Start of Block

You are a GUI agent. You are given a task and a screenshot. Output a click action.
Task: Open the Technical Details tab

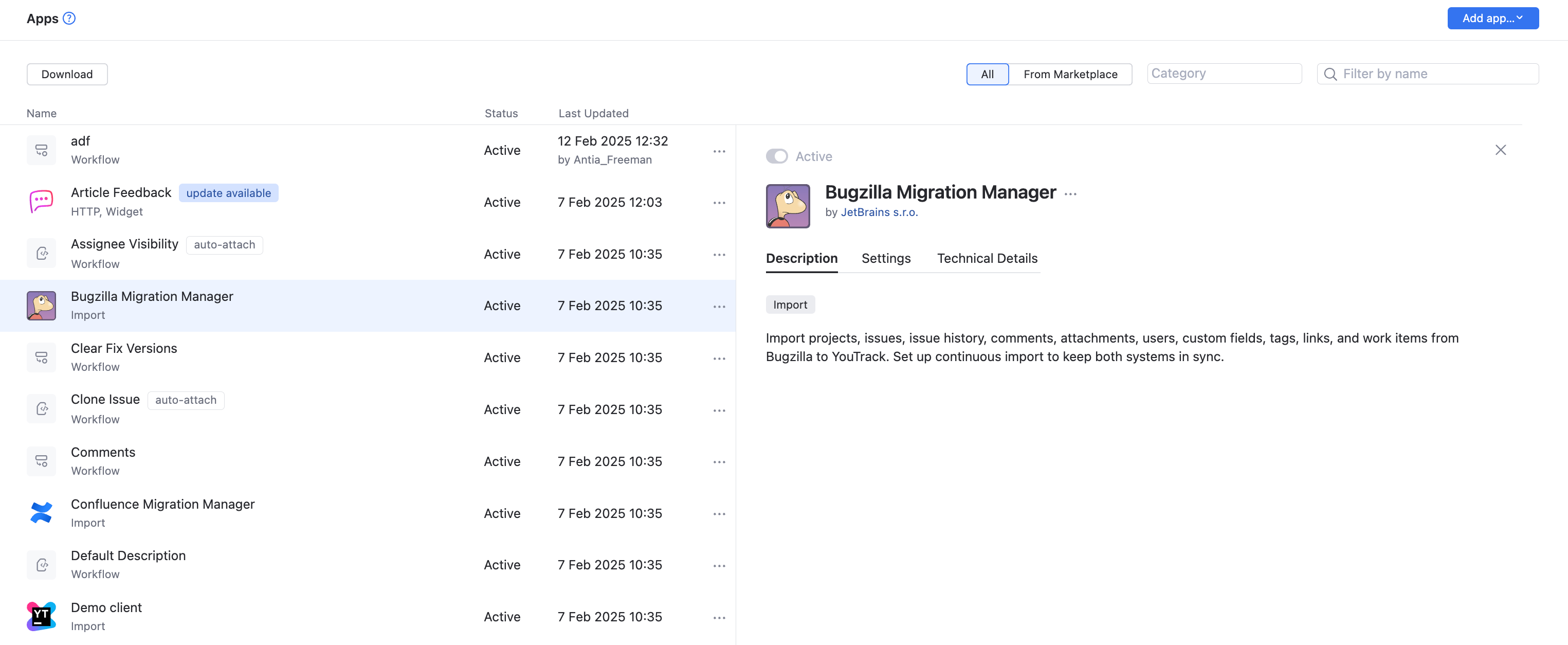(x=987, y=258)
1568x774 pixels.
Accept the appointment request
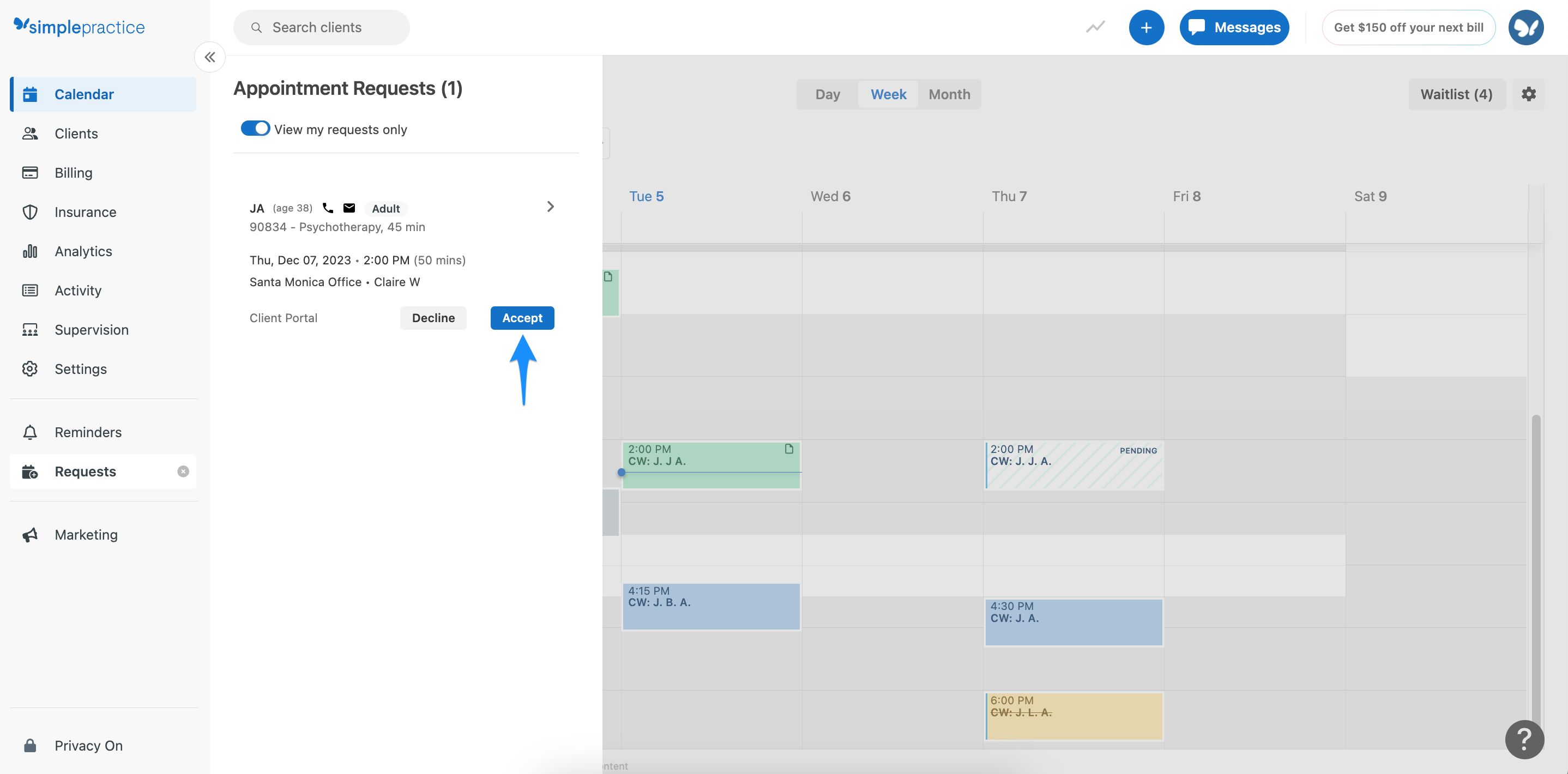click(522, 318)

End of Block

- _EXERCISE INSTRUCTIONS_
Verbatim repetition of the entries is required, excluding any pictures.

- _EXPECTED ANSWER_
You are a GUI agent. You are given a task and a screenshot. Output a click action.
Task: Open the Technical Details tab

(x=987, y=258)
1568x774 pixels.
Accept the appointment request
click(522, 318)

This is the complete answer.